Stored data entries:
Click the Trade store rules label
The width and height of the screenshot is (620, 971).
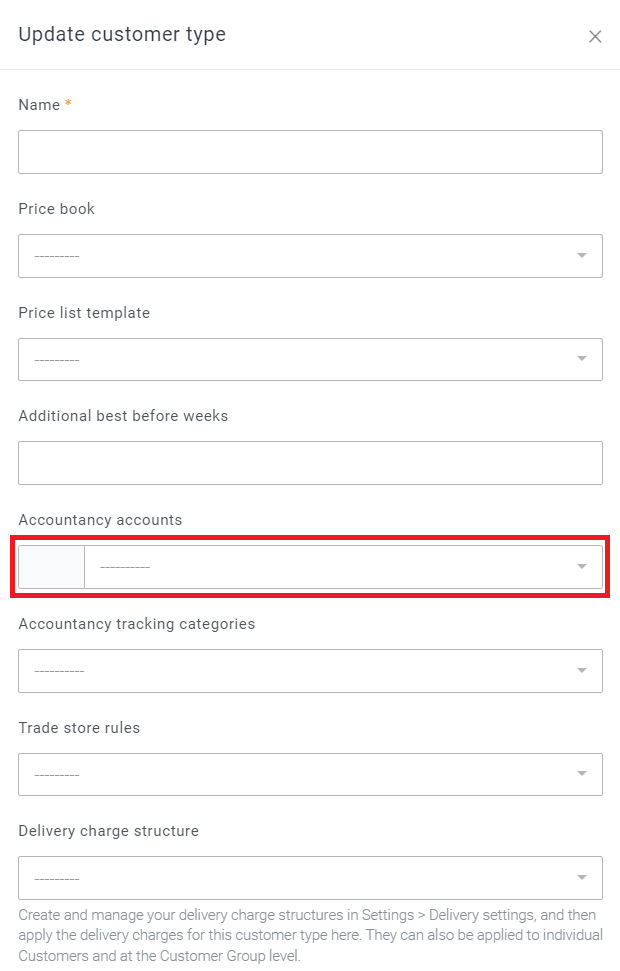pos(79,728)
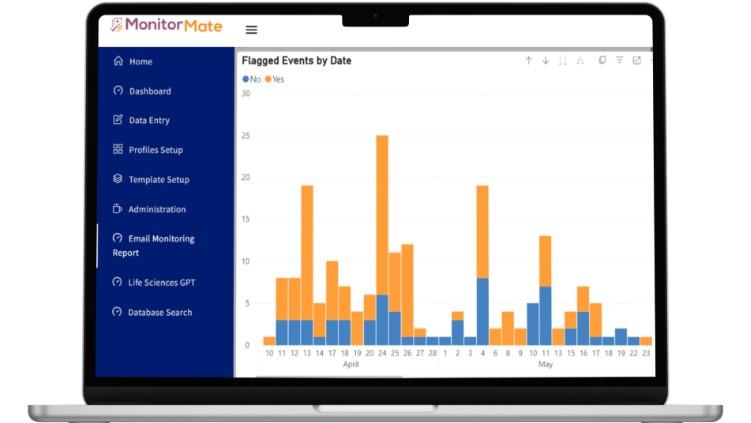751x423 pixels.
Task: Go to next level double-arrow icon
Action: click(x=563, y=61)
* * *
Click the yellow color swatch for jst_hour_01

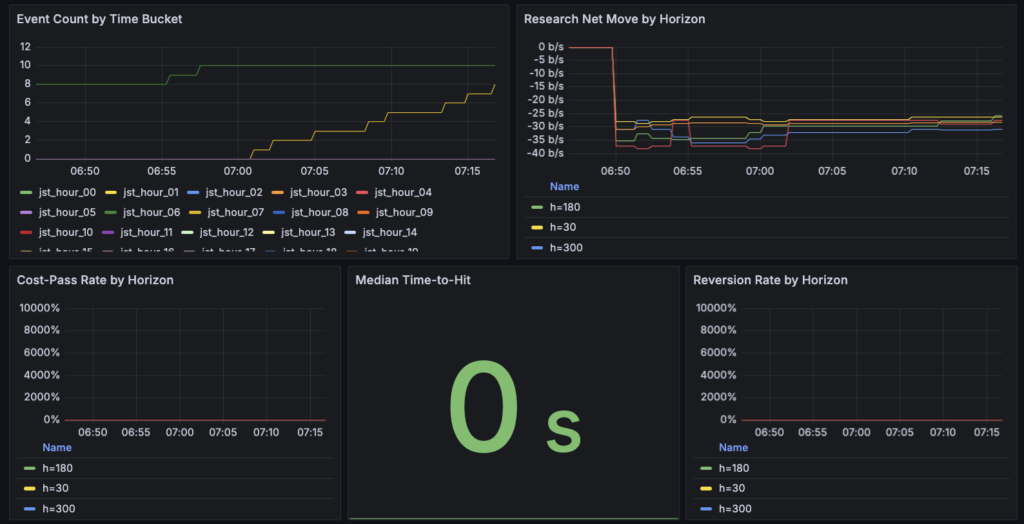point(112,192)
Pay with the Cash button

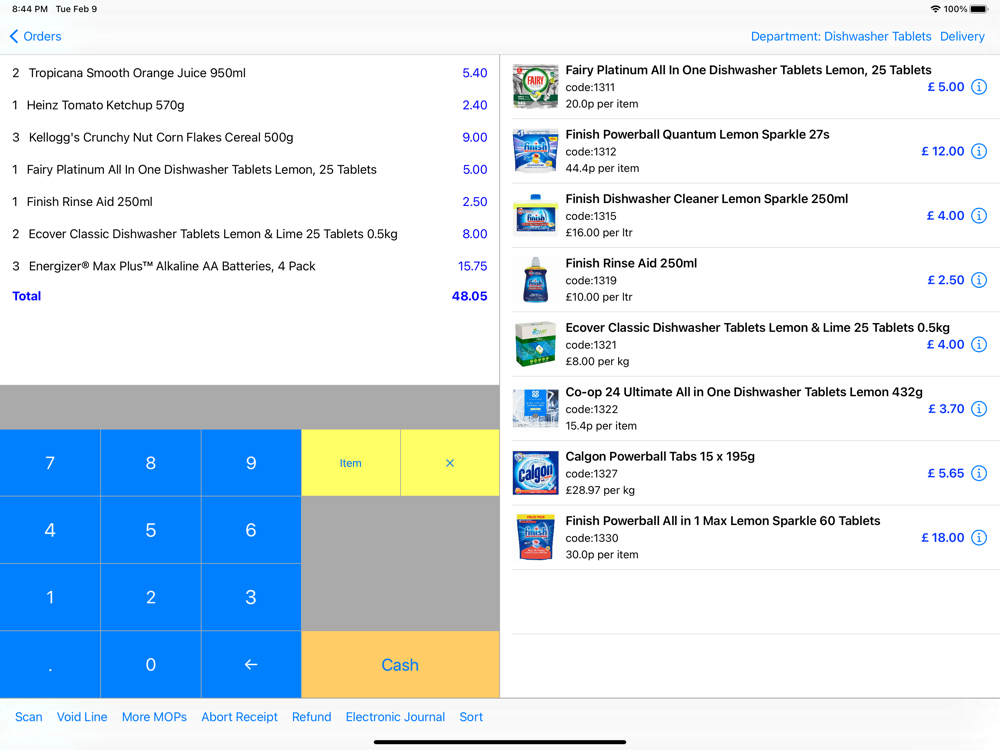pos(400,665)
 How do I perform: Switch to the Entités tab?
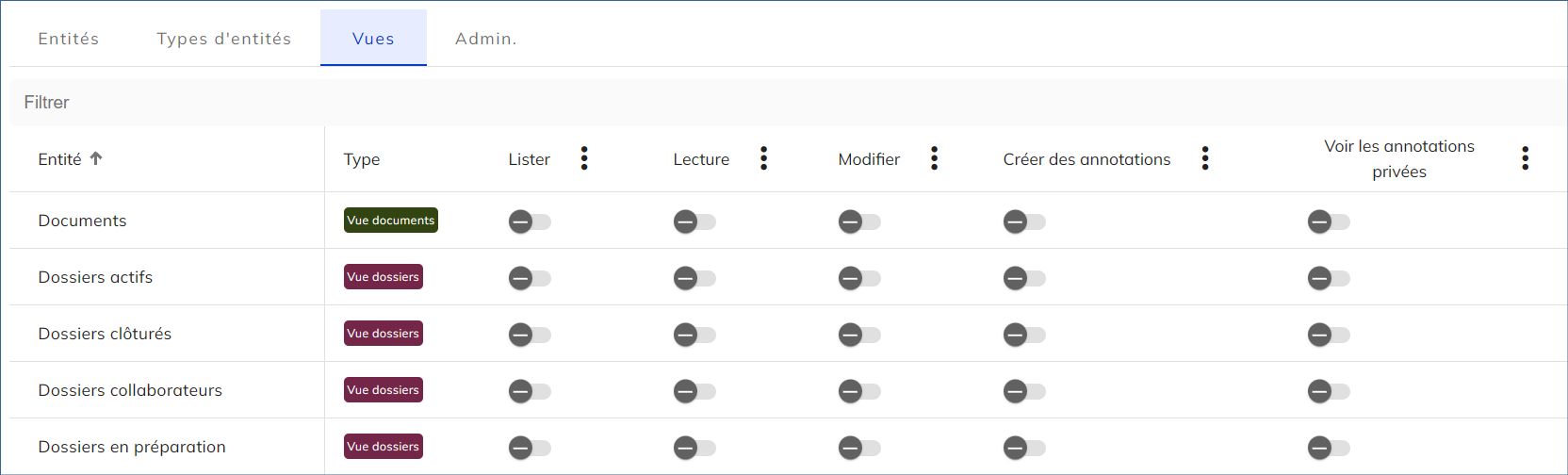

- _The problem_: When you reach the line containing "Pay with the Cash button" in the entries above, begin restating word for word, and stop once the line containing "How do I perform: Switch to the Entités tab?" has been given. Omit the pictures.

- _Result of this task_:
Pay with the Cash button

pos(400,665)
 How do I perform: Switch to the Entités tab?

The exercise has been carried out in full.